La logica del sistema elettorale tedesco

La politica non risponde agli eventi con la logica. Non è scienza esatta. Sottostà alle emozioni, agli egoismi partigiani, molto meno alle riflessioni. Tuttavia, nella vicenda della scelta del sistema elettorale, da aggiustare dopo la sentenza della Corte, ci sono alcune conseguenze logiche che sembrano prevalere.

La prima. La bocciatura del referendum costituzionale del 4 dicembre ha significato la volontà di confermare l’attuale modello “garantista”, bocciando i timidi tentativi di riforma in senso efficientista.

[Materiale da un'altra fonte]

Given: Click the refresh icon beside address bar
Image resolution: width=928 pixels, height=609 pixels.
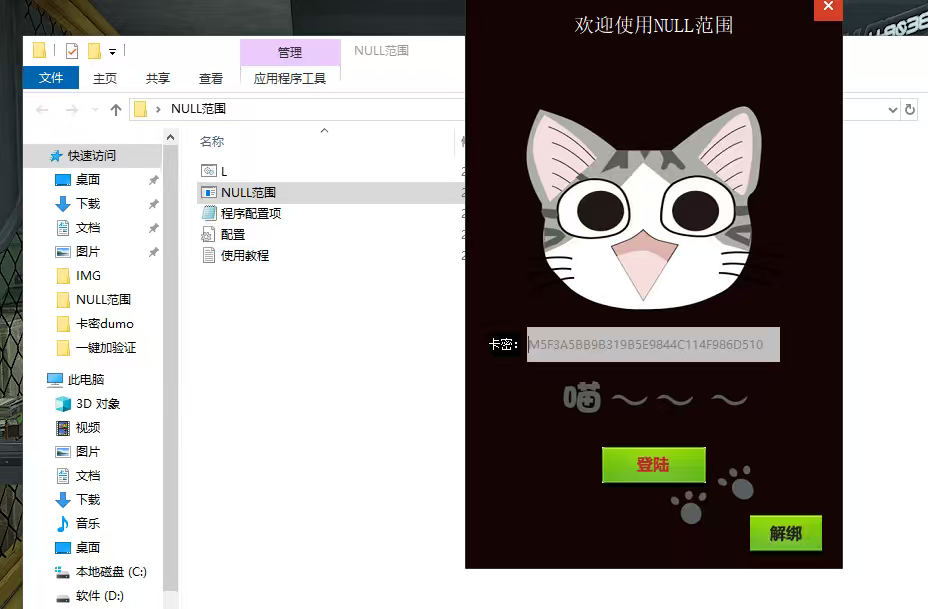Looking at the screenshot, I should (x=909, y=109).
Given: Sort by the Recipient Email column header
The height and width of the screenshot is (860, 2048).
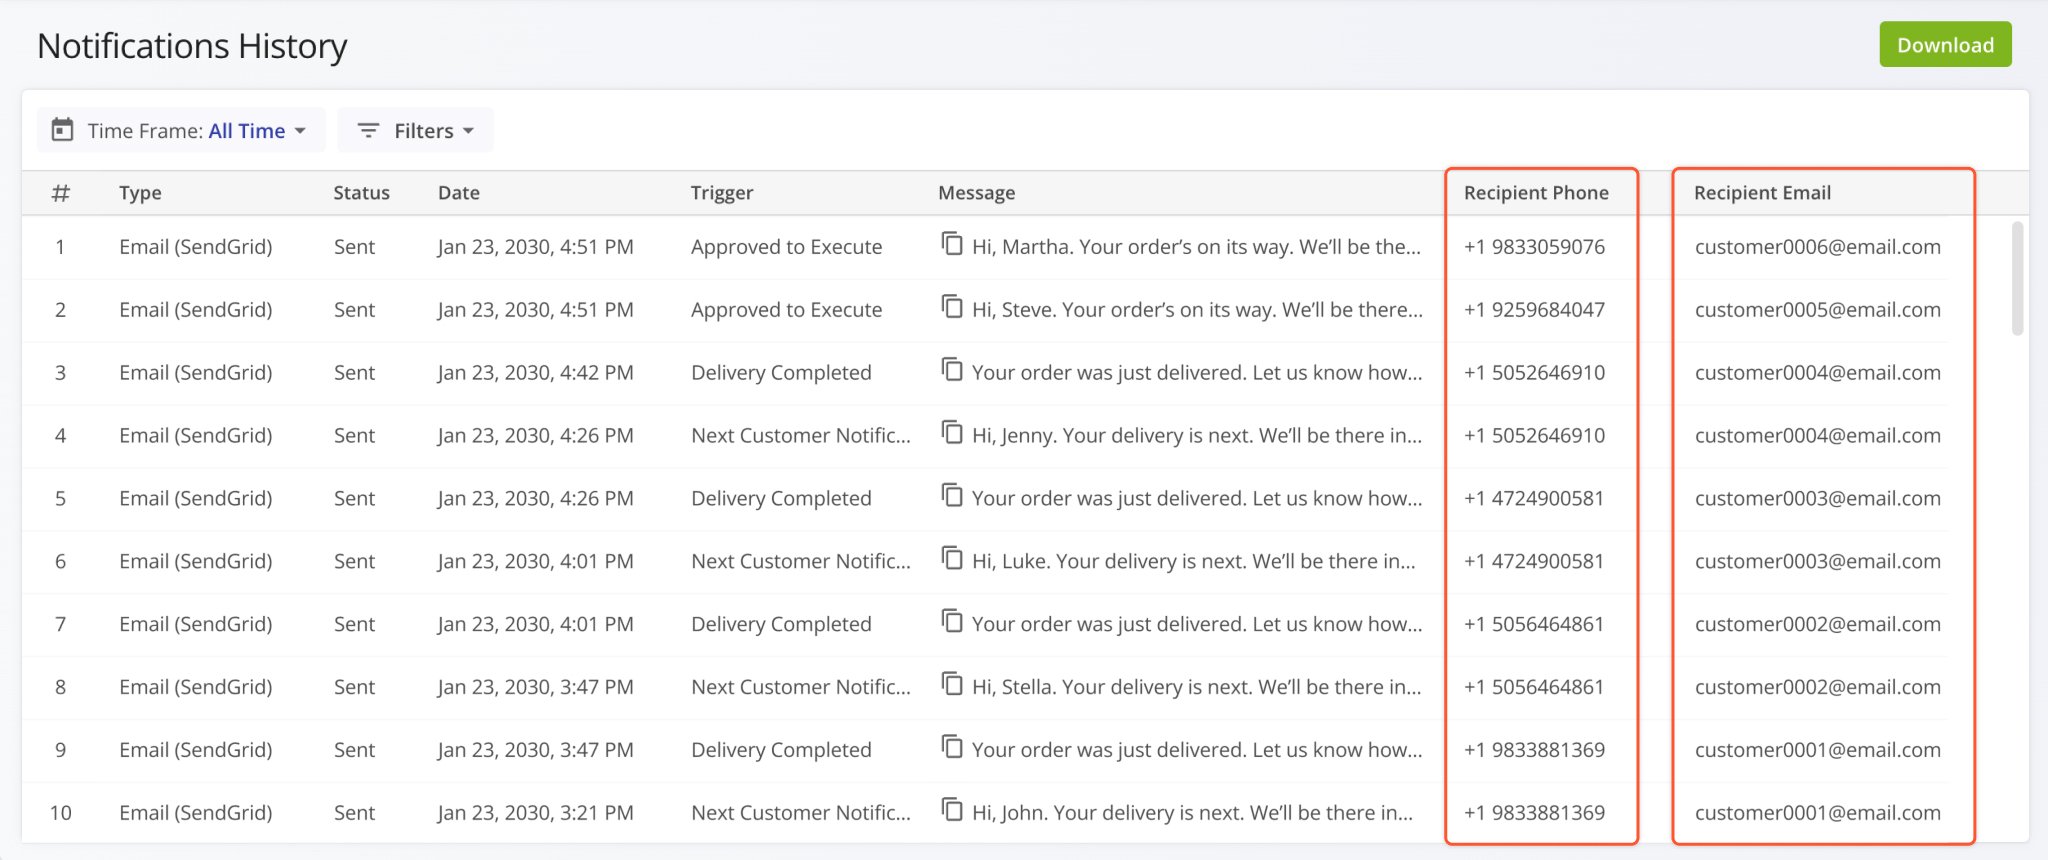Looking at the screenshot, I should [1762, 193].
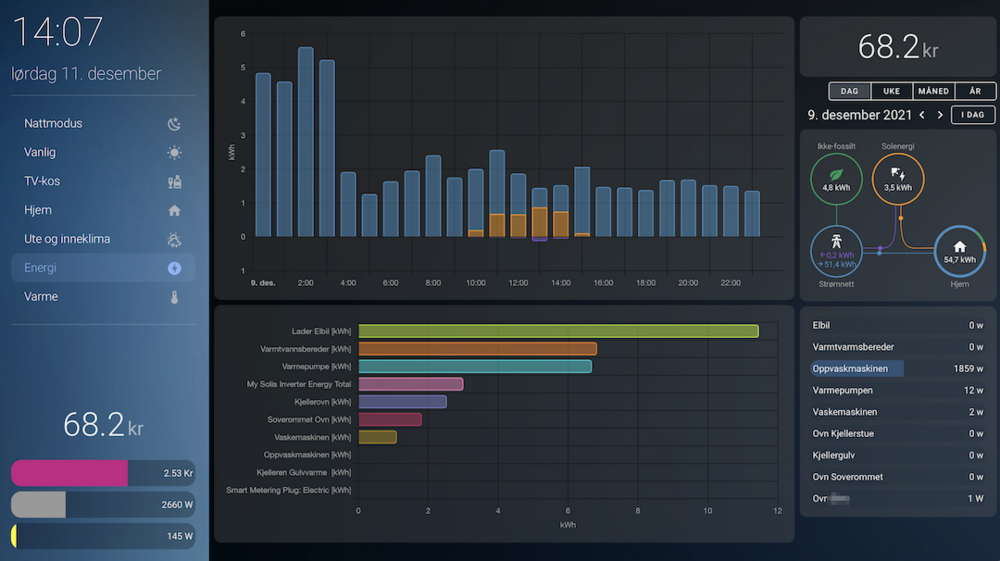Open the Hjem sidebar menu item
This screenshot has height=561, width=1000.
(x=103, y=211)

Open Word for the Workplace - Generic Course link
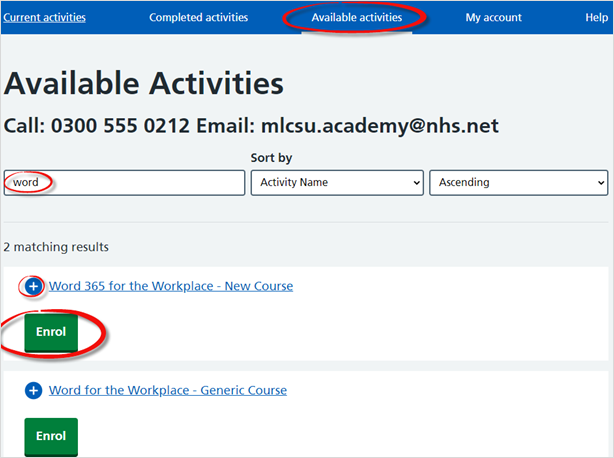pos(168,390)
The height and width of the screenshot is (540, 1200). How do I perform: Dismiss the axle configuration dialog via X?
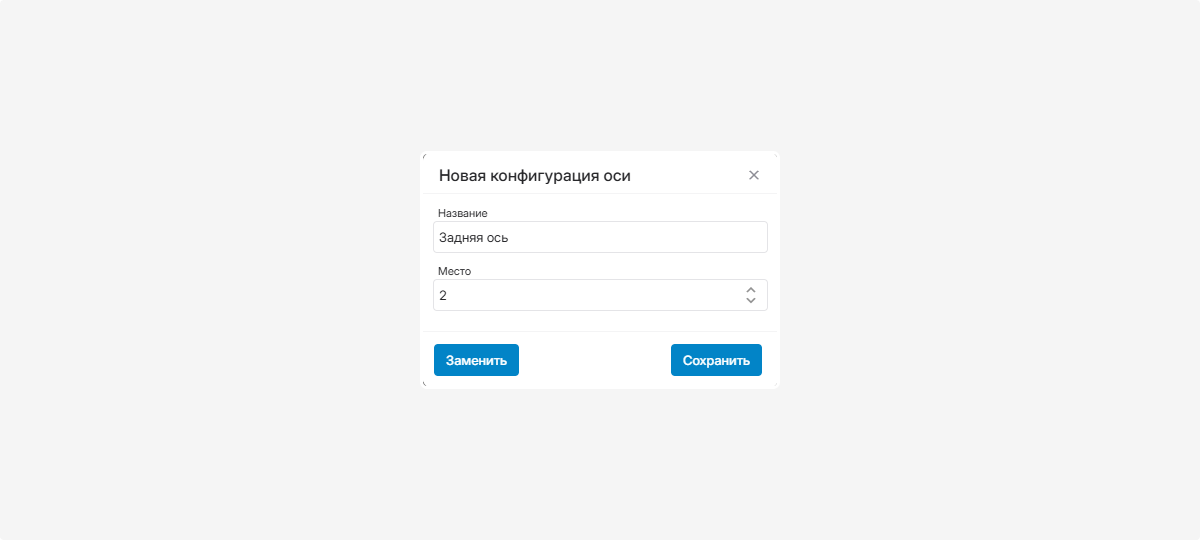pos(754,175)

Meglio andare piano, nell’ascolto di tutti i contropoteri, invece che “correre” nello smantellamento delle incrostazioni (veti sindacali, privilegi corporativi, burocratismi), formate nel corso della prima repubblica. Infatti, la bocciatura dell’uomo solo al comando, non ha comportato solo la stroncatura di Matteo Renzi ma anche la bocciatura di un aggiustamento della forma di governo in senso efficientista.

La seconda conseguenza è la conferma del cosiddetto modello “consensuale”. Alla ricerca del consenso cioè, con l’abbandono dei residui elementi di maggioritario, presenti soprattutto nel sistema elettorale. L’idea d’importare il sistema del Bundestag tedesco, anche da noi, risponde a questa logica: dare seguito alla bocciatura “maggioritaria” insita nel referendum costituzionale.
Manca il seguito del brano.